Patients with Post-COVID-19 syndrome (PCS) showed improved maximum inspiratory pressure (MIP) in response to rehabilitation. MIP was assessed at admission (Pre) and discharge (Post). Inspiratory weakness (MIP ≤ 80 cmH2O) was detected in 66.2% of PCS patients at admission and 37.2% of PCS patients at discharge, differing significantly between female and male patients. In female patients, higher MIP was associated with higher fatigue, while male patients showed lower MIP with decreasing fatigue. Data is presented as mean ± SD, each data point represents an individual measurement. Differences between groups over time were performed using two-way repeated measures ANOVA. Between-group comparison was performed using Chi-square test. Within-group comparison was performed using Mc-Nemar-Test. Correlations were performed using Spearman rank correlation. * p ≤ 0.05, ** p ≤ 0.01, **** p ≤ 0.0001, # Significantly different from Pre to Post (p ≤ 0.001)
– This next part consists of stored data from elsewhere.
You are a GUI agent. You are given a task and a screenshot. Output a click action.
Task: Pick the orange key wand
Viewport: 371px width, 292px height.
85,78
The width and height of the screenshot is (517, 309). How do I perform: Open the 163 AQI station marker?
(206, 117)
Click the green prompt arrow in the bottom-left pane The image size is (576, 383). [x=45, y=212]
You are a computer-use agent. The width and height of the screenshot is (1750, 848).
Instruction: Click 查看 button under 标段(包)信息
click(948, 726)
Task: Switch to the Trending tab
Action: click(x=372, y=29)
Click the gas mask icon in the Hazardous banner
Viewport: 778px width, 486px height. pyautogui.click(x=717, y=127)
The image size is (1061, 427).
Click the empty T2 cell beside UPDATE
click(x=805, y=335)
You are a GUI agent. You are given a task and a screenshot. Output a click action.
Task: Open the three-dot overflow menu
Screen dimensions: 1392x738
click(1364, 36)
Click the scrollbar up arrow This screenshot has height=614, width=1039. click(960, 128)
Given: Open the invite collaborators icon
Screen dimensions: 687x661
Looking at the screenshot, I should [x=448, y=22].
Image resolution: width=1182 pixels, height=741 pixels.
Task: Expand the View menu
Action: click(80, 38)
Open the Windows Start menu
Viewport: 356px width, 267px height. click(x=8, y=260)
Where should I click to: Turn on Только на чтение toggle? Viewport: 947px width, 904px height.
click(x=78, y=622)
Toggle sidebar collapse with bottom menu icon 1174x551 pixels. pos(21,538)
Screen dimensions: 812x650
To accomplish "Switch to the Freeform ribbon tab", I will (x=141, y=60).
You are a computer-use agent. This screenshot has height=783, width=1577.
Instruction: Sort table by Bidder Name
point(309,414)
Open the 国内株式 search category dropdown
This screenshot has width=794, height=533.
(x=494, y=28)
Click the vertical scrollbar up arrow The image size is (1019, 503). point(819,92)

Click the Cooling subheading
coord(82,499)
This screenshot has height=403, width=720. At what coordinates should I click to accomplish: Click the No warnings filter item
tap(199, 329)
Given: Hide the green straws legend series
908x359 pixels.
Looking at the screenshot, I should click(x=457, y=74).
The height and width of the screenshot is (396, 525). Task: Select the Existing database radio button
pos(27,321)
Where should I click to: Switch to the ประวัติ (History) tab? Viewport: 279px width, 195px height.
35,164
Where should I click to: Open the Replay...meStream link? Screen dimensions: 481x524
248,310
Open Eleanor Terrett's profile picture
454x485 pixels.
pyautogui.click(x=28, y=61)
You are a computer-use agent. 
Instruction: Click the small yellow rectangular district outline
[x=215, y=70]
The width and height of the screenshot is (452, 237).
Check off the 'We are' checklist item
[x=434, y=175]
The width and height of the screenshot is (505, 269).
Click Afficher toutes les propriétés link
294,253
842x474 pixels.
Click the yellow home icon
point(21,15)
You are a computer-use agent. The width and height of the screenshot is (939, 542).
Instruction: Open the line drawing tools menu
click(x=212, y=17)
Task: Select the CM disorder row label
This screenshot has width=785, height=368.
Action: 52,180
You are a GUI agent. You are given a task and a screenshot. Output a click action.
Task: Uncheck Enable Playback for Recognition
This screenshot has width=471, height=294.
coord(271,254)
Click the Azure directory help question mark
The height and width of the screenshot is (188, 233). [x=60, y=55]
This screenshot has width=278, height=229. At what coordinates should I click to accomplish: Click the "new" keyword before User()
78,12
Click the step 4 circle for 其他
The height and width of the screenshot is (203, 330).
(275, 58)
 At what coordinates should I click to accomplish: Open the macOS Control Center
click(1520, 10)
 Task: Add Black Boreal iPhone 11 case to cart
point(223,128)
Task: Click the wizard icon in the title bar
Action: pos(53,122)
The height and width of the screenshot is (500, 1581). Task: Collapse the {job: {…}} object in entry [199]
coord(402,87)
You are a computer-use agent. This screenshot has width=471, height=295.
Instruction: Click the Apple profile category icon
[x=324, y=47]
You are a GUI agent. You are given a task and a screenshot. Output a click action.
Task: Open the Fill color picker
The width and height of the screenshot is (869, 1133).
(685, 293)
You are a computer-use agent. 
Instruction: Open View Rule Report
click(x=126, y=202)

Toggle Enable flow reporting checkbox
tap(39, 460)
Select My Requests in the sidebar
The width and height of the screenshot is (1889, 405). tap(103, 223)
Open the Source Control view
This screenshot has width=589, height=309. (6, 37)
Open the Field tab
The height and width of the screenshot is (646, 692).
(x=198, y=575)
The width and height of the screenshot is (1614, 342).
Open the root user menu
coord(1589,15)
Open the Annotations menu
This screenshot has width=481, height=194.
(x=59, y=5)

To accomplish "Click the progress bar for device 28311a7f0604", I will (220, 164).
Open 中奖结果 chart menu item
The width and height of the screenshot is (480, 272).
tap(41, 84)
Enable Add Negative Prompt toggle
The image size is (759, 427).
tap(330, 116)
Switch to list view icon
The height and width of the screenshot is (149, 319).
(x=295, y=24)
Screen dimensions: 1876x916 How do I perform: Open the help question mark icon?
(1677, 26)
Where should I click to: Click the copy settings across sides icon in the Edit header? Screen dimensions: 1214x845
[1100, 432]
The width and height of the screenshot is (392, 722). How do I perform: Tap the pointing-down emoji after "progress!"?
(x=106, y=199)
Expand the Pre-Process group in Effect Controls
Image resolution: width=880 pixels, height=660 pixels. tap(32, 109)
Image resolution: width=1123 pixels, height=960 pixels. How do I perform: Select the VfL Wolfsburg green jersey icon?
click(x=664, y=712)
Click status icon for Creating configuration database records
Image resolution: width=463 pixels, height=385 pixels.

In terms of disease perception, patients demonstrated improvements in fatigue, health-related quality of life, including the subcategories physical and mental component as well as wellbeing, depression and anxiety (all p ≤ 0.014; Fig. 3). Notably, female patients showed greater improvements in overall fatigue (female, -16.0 ± 15.8; male -7.5 ± 14.1), mental fatigue (female, -14.8 ± 17.6; male, -5.4 ± 13.2) and depression scores (female, -1.7 ± 3.8; male, -0.3 ± 2.5) compared to males (all time x group interaction: p ≤ 0.040). Of note, differences between female and male patients in improvement of disease perception, as well as exercise capacity and pulmonary function (except FEV1/VC) were independent of age, baseline body mass index, comorbidities and baseline values.
Maintenance effects after 6 months
To record the medium-term effects of rehabilitation on disease perception and workability, patients were asked to fill out questionnaires after 6 months. Health-related quality of life as well as overall and mental fatigue remained unchanged compared to discharge, while patients showed a significant re-increase of physical fatigue (+ 4.6 ± 20.9; p = 0.032, 6 M-FU vs. post), with greater worsening in women (female, + 9.4 ± 23.7; male, + 1.7 ± 18.6; not significant, p = 0.129). In addition, wellbeing significantly decreased after discharge (-1.9 ± 6.0; p = 0.007) while workability showed an increase from admission to 6-months follow-up (p = 0.003) with no significant differences between men and women.